● Brief
Please copy every line from the records below that contains the string "link".

● Given information
--

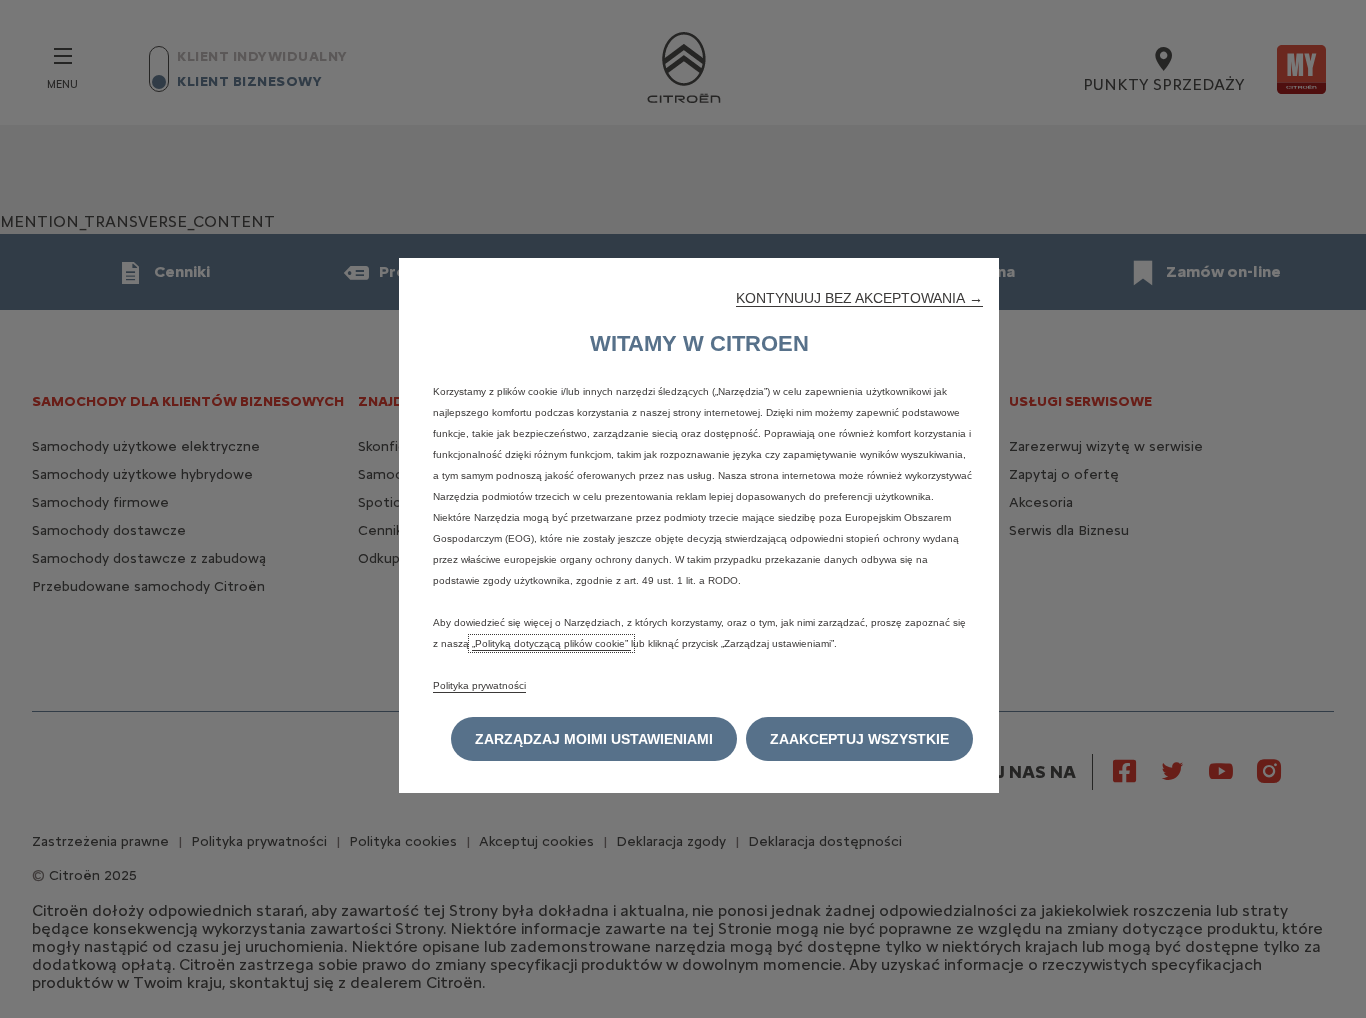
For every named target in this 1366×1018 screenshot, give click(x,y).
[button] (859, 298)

--

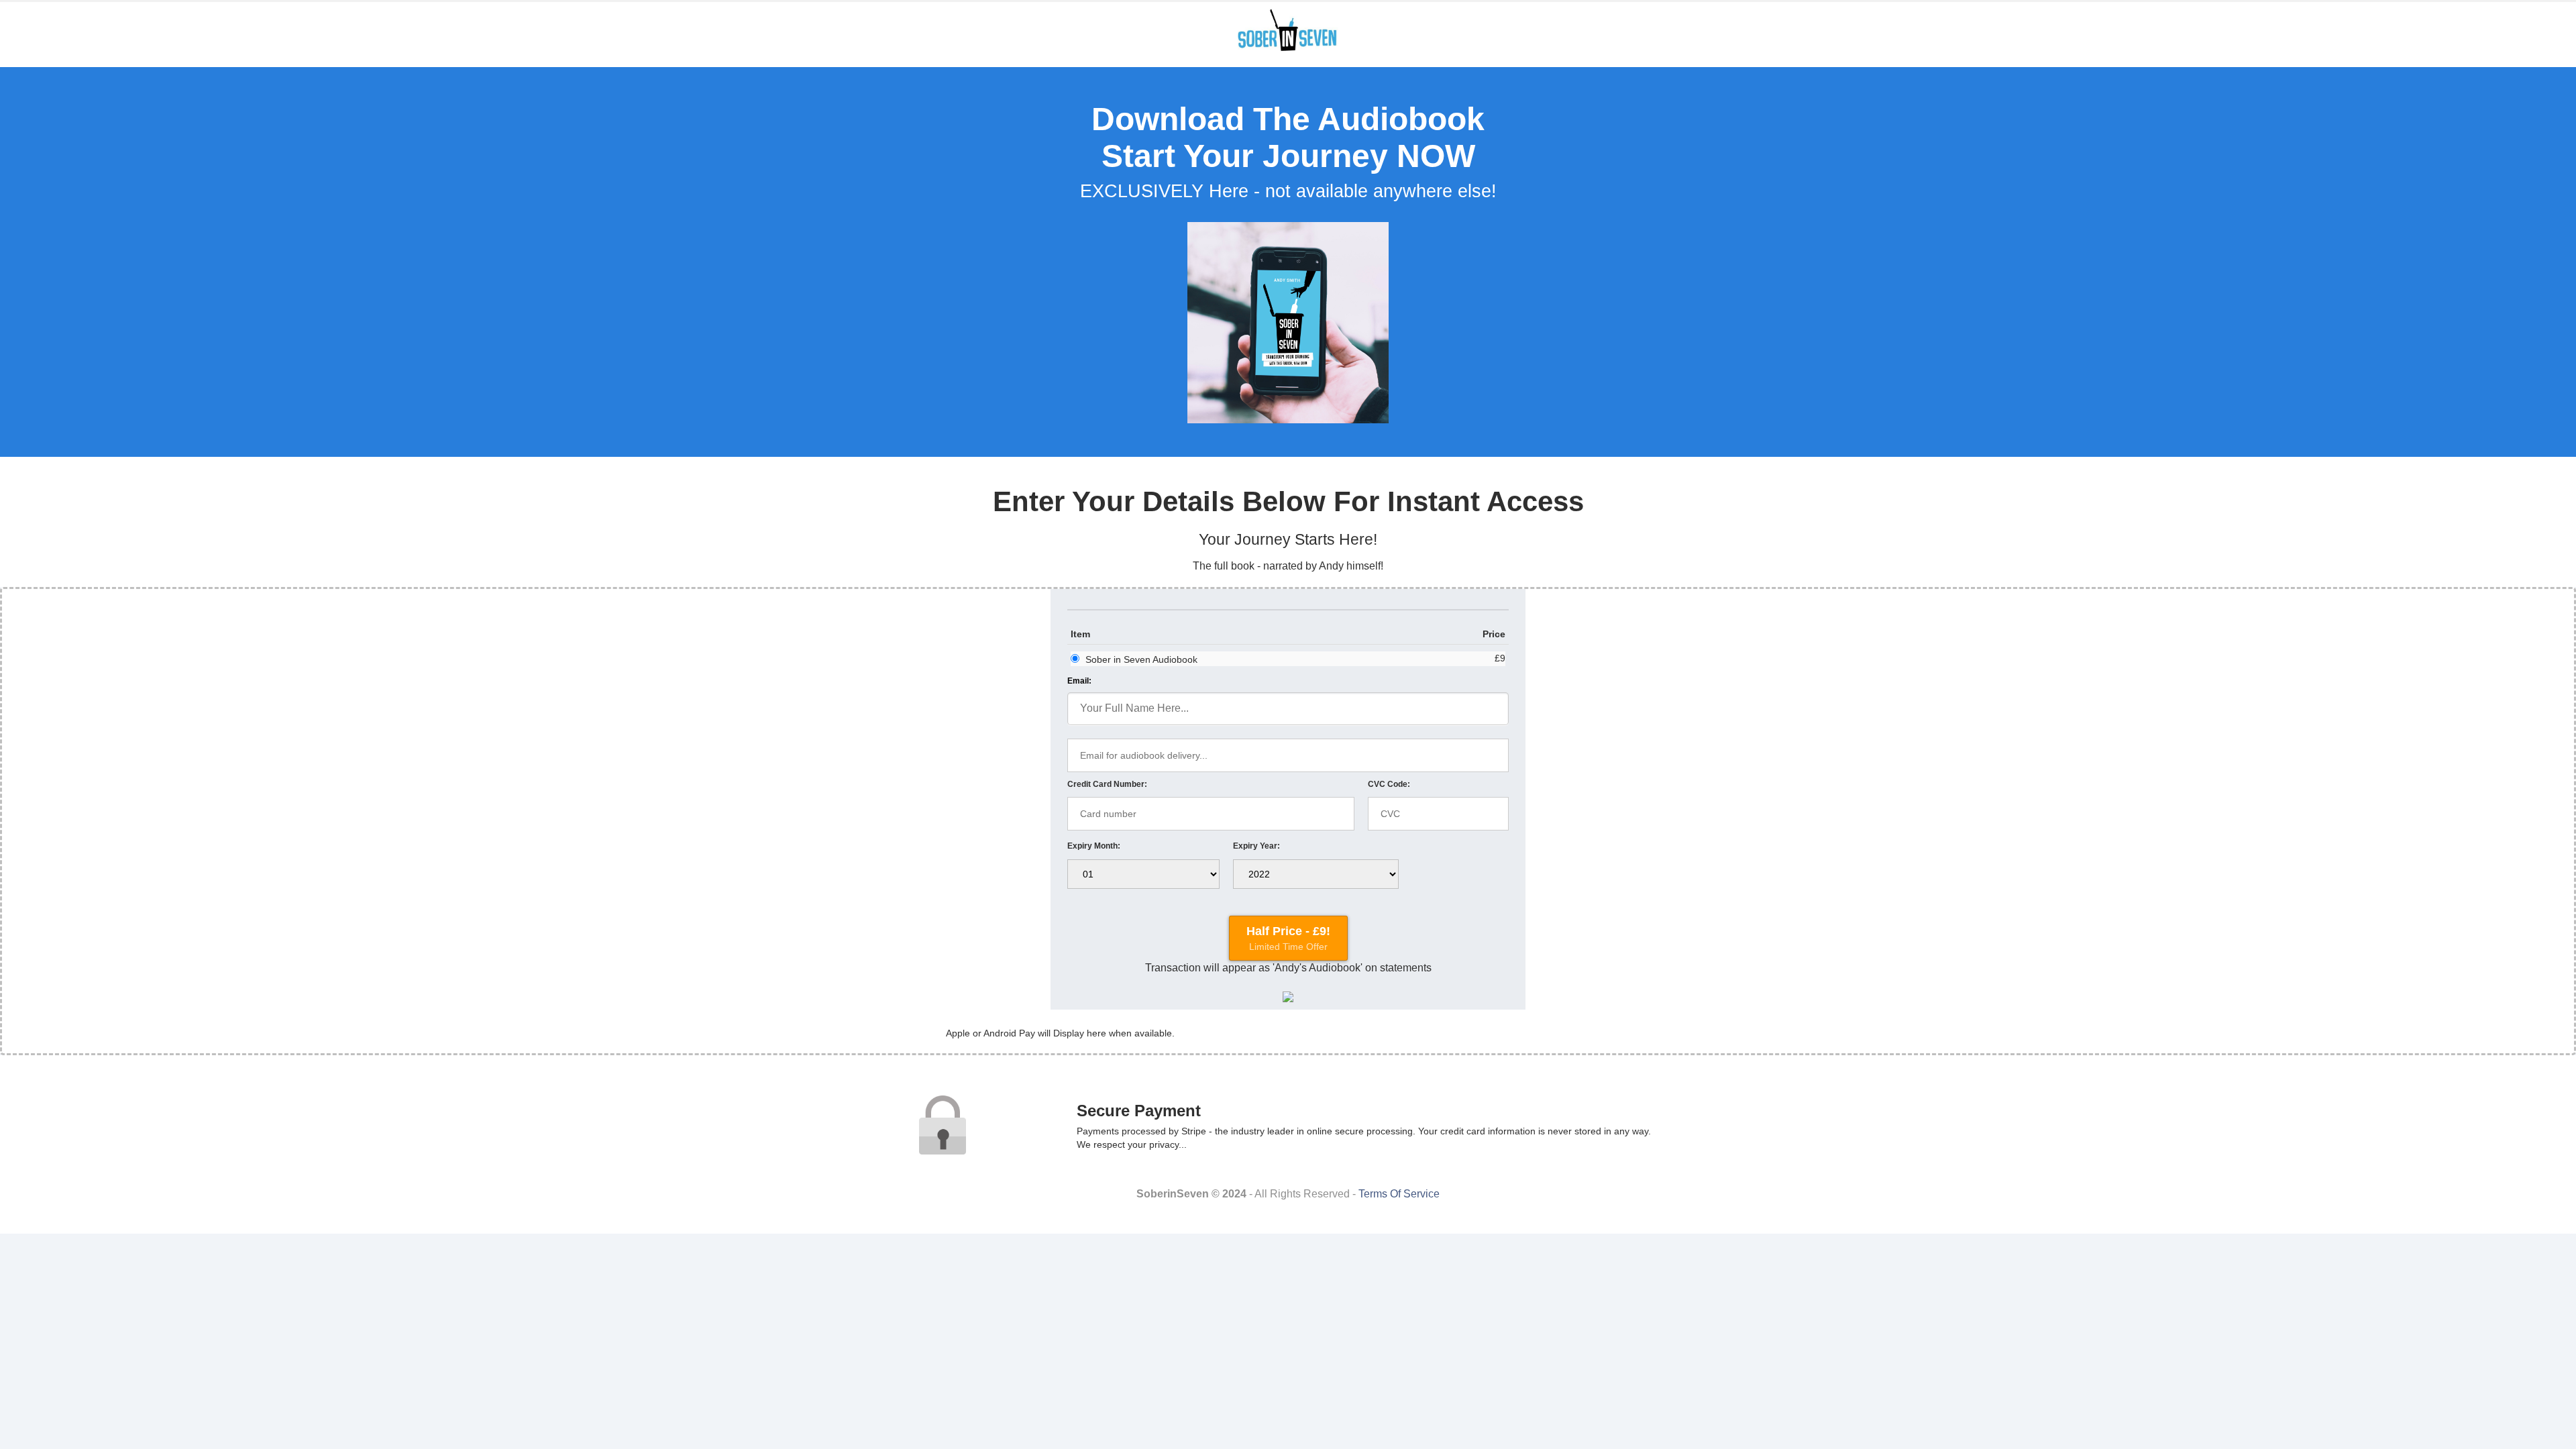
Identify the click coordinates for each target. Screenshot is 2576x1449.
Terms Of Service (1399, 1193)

--

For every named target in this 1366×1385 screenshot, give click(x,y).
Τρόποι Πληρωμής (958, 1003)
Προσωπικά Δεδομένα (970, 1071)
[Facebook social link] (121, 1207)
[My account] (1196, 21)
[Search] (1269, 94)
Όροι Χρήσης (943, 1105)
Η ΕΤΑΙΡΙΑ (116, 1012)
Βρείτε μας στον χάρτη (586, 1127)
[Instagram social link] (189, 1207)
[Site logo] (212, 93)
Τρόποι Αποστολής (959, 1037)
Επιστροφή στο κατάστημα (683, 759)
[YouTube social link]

--

● Result for this task
[Facebook social link] (121, 1207)
[Instagram social link] (189, 1207)
[YouTube social link]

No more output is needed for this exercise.